Exercise → Copy out everything in the listing below from the line containing "The width and height of the screenshot is (410, 386)." down to the line containing "Select Position 5", both of those lines included. Keep every character unchanged.

--------

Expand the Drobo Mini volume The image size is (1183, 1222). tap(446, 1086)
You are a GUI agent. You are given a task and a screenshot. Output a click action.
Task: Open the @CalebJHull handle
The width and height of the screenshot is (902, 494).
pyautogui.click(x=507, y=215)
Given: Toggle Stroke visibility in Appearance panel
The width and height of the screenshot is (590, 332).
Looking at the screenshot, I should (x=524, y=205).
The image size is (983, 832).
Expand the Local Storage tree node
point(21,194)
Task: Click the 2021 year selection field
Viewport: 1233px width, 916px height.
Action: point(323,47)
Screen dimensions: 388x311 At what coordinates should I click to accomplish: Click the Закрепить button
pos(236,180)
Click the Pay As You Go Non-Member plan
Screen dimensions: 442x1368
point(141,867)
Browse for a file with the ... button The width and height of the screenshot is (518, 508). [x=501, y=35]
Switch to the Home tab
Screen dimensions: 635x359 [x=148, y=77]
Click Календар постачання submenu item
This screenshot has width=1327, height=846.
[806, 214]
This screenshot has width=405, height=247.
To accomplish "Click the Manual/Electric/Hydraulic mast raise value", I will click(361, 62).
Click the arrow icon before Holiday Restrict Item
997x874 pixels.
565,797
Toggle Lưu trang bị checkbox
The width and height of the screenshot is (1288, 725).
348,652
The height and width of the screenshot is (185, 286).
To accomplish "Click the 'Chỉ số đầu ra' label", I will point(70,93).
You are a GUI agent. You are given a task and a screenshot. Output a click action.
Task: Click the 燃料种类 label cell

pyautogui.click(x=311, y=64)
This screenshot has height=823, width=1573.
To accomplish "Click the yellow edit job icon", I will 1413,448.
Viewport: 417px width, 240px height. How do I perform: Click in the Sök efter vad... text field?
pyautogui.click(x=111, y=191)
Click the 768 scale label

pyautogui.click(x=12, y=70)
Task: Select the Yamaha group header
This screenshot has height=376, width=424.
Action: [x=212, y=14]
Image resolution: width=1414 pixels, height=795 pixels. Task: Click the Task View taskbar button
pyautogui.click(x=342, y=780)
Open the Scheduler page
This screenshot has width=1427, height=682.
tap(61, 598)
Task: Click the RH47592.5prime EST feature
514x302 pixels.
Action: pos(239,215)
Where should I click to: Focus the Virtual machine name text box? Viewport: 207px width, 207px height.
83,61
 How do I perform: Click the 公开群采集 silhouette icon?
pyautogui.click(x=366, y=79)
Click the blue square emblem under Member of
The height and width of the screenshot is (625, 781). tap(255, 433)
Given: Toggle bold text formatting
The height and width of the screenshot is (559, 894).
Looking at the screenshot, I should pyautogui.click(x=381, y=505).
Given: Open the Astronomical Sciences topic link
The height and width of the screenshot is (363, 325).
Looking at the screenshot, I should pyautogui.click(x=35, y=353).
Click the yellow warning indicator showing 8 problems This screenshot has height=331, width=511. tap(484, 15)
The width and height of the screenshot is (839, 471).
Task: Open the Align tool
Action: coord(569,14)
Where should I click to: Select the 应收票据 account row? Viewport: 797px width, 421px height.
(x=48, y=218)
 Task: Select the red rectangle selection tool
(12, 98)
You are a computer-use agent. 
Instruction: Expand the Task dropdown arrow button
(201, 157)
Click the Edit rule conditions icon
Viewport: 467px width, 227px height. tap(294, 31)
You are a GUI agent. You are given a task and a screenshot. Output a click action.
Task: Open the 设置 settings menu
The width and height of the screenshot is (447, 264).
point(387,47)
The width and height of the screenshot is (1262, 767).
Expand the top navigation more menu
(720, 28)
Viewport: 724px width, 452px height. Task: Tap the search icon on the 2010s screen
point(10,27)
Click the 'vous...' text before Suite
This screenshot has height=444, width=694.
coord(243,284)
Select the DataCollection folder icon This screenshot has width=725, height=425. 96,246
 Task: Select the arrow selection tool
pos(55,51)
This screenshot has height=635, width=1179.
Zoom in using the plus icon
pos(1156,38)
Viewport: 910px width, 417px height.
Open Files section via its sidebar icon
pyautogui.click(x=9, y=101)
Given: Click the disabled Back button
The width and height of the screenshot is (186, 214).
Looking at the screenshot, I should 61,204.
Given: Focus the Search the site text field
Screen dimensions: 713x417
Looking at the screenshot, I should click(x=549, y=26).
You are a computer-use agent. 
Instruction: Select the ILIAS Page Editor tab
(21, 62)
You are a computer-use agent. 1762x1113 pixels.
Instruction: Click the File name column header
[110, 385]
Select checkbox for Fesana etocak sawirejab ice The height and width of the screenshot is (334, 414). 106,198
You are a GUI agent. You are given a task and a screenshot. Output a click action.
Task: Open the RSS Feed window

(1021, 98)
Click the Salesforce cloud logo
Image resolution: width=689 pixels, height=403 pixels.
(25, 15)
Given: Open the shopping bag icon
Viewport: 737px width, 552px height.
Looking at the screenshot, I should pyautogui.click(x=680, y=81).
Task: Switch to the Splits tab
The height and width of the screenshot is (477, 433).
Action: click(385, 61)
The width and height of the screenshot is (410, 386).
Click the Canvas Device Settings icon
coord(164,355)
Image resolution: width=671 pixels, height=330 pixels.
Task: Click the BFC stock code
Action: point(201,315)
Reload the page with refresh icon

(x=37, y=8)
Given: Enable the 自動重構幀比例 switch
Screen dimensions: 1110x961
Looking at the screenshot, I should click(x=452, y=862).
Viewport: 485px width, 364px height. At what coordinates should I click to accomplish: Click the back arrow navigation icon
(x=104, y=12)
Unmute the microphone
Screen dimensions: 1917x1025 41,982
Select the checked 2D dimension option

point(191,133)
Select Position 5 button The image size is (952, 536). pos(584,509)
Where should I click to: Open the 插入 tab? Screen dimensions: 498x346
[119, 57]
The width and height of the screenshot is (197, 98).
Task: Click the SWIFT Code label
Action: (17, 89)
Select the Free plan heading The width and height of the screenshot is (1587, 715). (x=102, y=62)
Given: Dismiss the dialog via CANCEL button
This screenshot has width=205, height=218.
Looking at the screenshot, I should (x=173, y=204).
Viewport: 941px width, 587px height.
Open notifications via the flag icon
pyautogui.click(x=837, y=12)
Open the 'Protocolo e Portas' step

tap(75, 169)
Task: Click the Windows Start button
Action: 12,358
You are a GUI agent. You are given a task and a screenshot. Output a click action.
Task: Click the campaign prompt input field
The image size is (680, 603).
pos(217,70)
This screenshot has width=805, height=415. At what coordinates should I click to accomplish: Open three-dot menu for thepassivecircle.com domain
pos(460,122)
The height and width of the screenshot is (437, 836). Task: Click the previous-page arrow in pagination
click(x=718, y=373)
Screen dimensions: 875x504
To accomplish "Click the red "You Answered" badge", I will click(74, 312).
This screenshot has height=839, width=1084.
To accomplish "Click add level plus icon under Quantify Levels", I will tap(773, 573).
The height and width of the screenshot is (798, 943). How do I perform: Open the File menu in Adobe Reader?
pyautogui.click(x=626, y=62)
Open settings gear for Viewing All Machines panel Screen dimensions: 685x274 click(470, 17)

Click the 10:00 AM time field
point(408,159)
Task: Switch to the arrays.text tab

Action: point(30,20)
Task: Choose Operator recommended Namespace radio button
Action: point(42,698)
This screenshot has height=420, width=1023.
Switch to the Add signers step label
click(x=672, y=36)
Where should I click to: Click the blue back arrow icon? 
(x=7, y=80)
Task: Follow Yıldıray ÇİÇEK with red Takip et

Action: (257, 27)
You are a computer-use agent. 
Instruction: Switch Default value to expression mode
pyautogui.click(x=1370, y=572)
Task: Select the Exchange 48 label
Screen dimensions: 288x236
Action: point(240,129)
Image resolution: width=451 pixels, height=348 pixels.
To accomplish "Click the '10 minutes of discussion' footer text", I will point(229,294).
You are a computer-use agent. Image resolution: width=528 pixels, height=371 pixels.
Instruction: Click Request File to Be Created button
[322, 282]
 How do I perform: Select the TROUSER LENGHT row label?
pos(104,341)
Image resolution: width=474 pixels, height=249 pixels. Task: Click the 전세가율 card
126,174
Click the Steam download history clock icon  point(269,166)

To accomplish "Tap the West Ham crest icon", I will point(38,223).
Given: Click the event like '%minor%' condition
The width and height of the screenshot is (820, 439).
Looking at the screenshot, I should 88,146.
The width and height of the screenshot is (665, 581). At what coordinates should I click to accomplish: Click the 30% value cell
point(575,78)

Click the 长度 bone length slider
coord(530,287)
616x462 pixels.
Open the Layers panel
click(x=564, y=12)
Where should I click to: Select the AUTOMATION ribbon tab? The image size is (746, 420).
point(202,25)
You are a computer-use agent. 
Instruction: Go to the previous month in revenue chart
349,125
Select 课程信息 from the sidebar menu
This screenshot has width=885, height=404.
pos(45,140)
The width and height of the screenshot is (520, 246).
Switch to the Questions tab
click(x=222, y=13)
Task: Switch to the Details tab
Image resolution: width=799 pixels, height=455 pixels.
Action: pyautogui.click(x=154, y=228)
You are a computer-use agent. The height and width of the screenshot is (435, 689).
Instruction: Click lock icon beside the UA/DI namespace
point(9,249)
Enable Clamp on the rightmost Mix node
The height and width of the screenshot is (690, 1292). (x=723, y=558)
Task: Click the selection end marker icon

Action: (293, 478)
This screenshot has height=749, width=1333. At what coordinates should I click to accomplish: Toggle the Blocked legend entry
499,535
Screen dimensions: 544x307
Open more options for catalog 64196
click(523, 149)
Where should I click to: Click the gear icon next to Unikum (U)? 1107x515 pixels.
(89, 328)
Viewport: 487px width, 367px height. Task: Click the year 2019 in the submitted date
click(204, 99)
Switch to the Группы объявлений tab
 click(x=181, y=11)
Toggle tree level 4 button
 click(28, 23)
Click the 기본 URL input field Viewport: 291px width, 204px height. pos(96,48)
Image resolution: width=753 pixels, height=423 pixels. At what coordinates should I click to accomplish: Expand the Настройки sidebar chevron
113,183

--------

Written solution →
The width and height of the screenshot is (410, 386).
Click the Canvas Device Settings icon
coord(164,355)
Image resolution: width=671 pixels, height=330 pixels.
Task: Click the BFC stock code
Action: point(201,315)
Reload the page with refresh icon

(x=37, y=8)
Given: Enable the 自動重構幀比例 switch
Screen dimensions: 1110x961
Looking at the screenshot, I should click(x=452, y=862).
Viewport: 485px width, 364px height. At what coordinates should I click to accomplish: Click the back arrow navigation icon
(x=104, y=12)
Unmute the microphone
Screen dimensions: 1917x1025 41,982
Select the checked 2D dimension option

point(191,133)
Select Position 5 button The image size is (952, 536). pos(584,509)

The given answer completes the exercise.